Matt Gaetz, flamethrower and historymaker who ousted US speaker

US Representative Matt Gaetz speaks to the media outside the US Capitol in Washington

Washington (AFP) - Flame-throwing Florida Congressman Matt Gaetz made US history on Tuesday by bringing down House Speaker Kevin McCarthy.

The coiffured 41-year-old seemed not even to break a sweat as he led the charge to remove his Republican Party colleague from one of the most powerful roles in the United States government.

With a puckish grin and immaculately tailored suits, Gaetz looks every inch the professional politician.

He is the son of a state senator and grew up in a house that was used as the setting for Jim Carey's "The Truman Show."

But he has built his career on railing against the establishment, first in Florida's state house, and -- after a cakewalk in the deeply conservative First District of Florida in 2016 -- in recent years as a US Congressman.

"I'm not running for Congress because I want to go to Washington," Gaetz said during the campaign. "I'm running for Congress because we can't trust Washington."

It was in Washington, as part of the wave of anti-establishmentism that swept Donald Trump to the presidency, that he made his name.

Just months into his freshman term, he began casting himself as a "tireless defender" of the former reality TV star, and was soon running with the House Freedom Caucus, a Republican Party awkward squad that routinely rails against the very notion of government.

With his leonine mane, a Hollywood smile and a sense of showmanship, Gaetz quickly became a household name among his Fox News-watching natural constituency.

Whether that was his nomination of Trump for a Nobel Peace Prize, his barging in to a House Intelligence Committee meeting or his wearing a gas mask during a vote on Covid-19 funding measures.

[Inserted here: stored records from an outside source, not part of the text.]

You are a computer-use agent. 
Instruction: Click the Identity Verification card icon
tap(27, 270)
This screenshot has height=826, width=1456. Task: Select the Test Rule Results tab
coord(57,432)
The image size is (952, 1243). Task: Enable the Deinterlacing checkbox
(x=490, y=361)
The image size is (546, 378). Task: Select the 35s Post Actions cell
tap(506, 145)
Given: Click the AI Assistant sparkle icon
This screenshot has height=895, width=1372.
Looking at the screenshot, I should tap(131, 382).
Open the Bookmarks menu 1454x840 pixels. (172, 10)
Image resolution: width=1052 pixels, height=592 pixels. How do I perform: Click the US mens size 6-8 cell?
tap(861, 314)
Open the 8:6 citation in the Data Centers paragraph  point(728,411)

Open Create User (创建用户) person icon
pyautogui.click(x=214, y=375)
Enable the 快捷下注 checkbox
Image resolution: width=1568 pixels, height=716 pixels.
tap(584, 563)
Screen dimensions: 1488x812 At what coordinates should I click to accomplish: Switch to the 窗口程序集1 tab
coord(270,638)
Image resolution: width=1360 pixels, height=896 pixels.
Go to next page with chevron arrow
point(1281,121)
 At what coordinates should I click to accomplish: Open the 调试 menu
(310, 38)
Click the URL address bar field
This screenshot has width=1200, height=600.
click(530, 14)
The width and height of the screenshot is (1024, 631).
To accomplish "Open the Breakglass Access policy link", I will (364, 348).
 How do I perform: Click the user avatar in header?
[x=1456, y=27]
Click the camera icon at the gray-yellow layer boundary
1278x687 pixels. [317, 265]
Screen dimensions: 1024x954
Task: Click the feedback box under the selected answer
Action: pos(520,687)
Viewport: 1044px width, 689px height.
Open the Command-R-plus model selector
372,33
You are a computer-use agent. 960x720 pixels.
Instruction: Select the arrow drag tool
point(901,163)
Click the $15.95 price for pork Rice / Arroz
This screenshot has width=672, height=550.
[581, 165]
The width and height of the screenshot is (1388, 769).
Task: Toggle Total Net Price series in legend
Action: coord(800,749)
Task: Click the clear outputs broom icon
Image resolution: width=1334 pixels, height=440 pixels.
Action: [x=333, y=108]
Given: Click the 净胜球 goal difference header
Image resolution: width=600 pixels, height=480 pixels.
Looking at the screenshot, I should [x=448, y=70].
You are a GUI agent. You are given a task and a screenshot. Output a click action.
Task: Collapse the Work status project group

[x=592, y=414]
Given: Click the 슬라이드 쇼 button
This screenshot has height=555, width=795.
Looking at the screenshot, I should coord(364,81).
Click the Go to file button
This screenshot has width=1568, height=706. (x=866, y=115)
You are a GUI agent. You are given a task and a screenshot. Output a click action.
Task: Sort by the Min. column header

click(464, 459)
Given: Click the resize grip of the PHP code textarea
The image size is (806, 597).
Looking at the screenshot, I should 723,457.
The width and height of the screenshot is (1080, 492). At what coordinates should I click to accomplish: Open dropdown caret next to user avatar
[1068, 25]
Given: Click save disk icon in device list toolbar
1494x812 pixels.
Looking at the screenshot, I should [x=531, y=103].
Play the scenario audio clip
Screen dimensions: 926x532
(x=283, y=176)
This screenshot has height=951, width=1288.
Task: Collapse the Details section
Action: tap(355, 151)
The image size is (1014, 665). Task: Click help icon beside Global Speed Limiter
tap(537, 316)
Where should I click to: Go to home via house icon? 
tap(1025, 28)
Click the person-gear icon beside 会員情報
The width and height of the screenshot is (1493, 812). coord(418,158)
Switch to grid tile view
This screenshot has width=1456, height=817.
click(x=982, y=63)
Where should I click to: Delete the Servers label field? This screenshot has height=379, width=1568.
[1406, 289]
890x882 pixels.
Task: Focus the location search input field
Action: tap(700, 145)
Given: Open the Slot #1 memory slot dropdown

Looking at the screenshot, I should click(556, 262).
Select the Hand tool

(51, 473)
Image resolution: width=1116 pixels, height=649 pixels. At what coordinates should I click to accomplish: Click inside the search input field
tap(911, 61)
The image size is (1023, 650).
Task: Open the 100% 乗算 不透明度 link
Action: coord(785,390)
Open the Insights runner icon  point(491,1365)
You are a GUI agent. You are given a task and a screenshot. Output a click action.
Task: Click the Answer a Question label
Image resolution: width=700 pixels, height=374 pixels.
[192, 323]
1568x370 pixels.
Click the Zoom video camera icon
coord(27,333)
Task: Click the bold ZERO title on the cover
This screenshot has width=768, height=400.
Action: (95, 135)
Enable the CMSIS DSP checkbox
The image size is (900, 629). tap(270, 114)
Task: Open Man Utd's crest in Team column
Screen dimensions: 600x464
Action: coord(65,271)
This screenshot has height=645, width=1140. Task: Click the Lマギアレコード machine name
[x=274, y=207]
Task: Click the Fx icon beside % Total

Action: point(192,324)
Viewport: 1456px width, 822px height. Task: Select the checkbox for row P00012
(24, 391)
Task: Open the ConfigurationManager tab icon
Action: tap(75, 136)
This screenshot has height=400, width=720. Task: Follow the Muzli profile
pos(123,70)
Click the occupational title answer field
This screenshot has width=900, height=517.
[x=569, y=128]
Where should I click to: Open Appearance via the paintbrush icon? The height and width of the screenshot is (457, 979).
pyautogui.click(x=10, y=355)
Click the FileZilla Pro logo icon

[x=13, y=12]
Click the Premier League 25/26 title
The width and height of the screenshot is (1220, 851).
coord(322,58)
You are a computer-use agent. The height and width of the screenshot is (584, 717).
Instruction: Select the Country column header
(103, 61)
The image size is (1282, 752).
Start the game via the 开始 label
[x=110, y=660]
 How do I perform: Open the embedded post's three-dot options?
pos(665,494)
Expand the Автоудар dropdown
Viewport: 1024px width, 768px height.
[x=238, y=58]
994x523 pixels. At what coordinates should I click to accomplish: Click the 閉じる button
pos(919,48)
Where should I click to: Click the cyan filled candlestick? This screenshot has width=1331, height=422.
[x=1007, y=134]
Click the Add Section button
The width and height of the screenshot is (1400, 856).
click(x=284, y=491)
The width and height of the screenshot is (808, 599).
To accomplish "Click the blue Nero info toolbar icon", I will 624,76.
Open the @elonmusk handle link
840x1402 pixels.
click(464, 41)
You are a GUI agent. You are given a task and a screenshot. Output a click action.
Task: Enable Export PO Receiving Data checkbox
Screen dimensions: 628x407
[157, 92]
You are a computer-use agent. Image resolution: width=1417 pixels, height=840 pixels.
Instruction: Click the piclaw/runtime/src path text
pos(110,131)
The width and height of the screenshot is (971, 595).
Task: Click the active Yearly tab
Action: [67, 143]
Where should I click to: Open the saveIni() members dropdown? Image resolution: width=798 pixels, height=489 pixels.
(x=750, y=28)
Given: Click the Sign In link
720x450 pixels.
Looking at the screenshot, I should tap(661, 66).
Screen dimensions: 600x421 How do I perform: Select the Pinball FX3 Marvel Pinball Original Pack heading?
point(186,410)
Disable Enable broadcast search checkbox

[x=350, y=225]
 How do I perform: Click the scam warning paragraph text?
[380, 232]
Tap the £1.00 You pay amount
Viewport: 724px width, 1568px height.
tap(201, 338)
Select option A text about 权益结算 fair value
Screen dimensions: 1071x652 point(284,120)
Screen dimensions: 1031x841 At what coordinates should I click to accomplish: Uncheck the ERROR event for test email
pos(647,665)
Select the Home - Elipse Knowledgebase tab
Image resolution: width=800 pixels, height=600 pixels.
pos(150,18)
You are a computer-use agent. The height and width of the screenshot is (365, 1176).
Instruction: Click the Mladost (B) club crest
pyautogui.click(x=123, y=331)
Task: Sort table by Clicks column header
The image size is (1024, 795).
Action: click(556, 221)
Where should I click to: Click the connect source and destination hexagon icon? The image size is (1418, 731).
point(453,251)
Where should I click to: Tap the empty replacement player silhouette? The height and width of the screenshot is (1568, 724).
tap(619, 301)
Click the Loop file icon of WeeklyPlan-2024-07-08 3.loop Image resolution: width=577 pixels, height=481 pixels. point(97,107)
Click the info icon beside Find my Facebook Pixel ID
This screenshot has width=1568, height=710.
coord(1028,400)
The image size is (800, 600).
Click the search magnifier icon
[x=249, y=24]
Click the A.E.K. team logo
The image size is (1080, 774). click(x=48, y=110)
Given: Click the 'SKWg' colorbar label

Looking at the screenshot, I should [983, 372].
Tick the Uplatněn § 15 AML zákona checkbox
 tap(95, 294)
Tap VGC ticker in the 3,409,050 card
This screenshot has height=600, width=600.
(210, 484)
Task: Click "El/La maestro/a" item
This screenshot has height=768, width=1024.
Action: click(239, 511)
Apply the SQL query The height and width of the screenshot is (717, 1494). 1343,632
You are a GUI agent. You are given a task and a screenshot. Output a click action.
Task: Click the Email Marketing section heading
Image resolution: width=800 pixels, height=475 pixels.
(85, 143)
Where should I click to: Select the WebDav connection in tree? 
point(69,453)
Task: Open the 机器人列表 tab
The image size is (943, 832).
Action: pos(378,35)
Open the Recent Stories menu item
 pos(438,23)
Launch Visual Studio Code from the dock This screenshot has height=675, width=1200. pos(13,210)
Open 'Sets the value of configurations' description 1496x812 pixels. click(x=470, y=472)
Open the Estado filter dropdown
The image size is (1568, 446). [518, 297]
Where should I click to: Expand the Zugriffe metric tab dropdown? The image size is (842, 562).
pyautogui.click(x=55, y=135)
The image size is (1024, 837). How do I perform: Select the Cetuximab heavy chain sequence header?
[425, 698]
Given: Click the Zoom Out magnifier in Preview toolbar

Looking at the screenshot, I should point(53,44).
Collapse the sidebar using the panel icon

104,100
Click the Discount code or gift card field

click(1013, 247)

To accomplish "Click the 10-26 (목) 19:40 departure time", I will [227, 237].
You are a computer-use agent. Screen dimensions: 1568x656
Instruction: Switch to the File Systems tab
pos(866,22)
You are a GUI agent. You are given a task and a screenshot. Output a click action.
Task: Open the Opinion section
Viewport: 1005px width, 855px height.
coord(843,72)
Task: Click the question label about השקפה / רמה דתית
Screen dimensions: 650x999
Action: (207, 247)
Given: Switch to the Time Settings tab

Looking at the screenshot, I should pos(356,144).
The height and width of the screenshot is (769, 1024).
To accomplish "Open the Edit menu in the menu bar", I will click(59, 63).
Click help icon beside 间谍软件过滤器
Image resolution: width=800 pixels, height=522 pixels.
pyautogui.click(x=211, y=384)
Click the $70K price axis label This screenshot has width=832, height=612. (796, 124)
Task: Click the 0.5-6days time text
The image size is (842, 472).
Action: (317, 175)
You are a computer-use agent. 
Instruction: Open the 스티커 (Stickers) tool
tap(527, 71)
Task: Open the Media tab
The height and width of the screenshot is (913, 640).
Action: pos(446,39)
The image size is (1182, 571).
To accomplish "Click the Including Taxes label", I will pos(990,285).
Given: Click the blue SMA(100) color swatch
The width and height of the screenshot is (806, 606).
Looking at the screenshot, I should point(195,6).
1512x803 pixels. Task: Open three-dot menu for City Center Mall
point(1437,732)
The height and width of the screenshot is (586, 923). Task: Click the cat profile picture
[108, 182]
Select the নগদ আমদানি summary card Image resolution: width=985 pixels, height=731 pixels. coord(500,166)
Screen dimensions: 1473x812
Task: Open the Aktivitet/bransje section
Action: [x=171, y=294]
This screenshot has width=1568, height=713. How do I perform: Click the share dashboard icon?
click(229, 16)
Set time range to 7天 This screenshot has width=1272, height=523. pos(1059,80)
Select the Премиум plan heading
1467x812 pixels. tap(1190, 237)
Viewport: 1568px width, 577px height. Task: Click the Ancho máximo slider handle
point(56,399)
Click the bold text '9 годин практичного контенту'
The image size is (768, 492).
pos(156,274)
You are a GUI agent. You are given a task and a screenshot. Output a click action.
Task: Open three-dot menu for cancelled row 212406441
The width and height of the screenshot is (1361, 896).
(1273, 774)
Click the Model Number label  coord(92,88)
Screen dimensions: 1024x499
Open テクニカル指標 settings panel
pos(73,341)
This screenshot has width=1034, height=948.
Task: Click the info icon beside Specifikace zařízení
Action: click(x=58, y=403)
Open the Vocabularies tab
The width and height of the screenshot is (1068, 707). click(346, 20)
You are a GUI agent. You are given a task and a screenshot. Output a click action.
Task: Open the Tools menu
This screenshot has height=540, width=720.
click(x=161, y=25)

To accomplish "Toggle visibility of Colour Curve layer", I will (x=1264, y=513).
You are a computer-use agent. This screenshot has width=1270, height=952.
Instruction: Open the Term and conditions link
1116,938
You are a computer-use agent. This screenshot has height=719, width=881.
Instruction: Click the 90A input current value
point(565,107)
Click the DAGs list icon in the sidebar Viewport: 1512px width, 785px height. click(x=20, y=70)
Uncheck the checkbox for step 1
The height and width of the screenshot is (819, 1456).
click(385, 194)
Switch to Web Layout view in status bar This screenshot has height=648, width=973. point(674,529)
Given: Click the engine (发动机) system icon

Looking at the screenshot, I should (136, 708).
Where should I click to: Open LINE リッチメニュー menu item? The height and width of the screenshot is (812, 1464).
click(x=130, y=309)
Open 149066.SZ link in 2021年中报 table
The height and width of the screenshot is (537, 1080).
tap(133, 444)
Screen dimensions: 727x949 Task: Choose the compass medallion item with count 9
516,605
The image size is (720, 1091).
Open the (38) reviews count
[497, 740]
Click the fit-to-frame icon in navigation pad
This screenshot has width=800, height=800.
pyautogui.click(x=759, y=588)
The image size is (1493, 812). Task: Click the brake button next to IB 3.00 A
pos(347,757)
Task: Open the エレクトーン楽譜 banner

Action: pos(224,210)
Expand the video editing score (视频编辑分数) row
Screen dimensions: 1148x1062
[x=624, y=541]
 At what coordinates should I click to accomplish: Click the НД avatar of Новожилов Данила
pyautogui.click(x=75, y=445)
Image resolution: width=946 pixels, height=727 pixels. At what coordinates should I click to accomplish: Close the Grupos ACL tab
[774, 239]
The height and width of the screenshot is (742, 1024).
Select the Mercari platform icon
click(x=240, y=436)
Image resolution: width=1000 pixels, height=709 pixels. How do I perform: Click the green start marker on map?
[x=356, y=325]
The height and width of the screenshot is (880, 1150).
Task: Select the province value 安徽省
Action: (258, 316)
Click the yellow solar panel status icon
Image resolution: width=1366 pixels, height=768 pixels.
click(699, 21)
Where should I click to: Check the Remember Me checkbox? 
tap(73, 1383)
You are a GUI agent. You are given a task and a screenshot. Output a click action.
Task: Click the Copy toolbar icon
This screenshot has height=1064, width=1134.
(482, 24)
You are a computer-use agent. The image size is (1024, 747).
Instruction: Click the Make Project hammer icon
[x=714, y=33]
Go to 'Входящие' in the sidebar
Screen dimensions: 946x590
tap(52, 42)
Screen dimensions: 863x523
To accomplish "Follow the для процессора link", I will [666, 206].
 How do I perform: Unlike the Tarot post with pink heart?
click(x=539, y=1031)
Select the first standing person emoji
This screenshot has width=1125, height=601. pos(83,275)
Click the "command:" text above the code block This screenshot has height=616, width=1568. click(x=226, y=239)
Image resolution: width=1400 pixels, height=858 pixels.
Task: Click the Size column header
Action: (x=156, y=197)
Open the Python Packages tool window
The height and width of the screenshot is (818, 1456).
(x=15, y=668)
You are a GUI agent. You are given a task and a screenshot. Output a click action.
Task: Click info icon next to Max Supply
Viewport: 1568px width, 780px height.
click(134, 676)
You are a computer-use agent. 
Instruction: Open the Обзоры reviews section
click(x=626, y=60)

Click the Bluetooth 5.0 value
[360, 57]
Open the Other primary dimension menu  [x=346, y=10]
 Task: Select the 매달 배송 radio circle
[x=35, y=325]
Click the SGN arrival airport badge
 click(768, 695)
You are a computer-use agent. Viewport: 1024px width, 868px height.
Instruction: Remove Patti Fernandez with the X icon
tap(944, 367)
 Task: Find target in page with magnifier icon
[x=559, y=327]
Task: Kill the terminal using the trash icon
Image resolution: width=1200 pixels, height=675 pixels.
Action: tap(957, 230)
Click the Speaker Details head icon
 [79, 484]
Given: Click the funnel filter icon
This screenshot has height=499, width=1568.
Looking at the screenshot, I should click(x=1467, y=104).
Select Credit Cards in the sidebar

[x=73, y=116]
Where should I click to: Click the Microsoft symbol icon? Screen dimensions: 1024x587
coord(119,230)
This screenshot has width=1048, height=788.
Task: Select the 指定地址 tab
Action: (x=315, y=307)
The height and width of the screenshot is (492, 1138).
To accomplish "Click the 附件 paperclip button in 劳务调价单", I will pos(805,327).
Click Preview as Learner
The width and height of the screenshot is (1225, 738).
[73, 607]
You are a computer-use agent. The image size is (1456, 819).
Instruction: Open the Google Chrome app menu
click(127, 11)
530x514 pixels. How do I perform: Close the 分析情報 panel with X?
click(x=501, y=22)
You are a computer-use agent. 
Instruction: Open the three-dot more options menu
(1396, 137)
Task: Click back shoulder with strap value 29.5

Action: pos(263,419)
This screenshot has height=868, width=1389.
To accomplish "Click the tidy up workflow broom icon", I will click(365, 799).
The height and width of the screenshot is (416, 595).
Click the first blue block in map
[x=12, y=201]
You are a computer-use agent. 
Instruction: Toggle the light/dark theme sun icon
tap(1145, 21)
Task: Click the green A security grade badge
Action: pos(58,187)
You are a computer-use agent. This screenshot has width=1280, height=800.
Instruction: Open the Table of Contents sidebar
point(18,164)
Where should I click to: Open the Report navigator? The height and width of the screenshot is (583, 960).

Few of his colleagues came to his defense when in 2021 he faced a Justice Department investigation into claims he had a sexual relationship with a 17-year-old girl, and that he paid for her to travel -- a federal crime. He has denied the claims, and has not been charged.

'Ripping off the Band-Aid'

But if these stunts were aimed at stealing a few rays of political limelight, 2023 has been the year he bundled the whole lighting rig into the back of a pick-up and tore through the National Mall in the center of the US capital.

In January he humiliated McCarthy as the elder statesman tried to secure the speakership, forcing an unprecedented 15 rounds of voting and extracting concession after concession for support that he was never going to give.

"He handed McCarthy a blunt knife and forced him to castrate himself on national television," one political activist said.

With a tiny minority over the Democrats and reliant on his Republican Party tormentors, McCarthy was compelled to construct his speakership with an in-built mantrap, one that would allow a single member of the House to initiate his removal.

This week by working with Democrats to pass a budget-funding bill, McCarthy tripped the wire and Gaetz became that single member, tabling a motion to vacate the speakership.

"I think that this represents the ripping off the Band-Aid," he told reporters after the 216-210 vote Tuesday, the first time a sitting speaker has ever been ousted.

"Kevin McCarthy is a feature of the swamp. He has risen to power by collecting special interest money and redistributing that money in exchange for favors. We are breaking the fever now."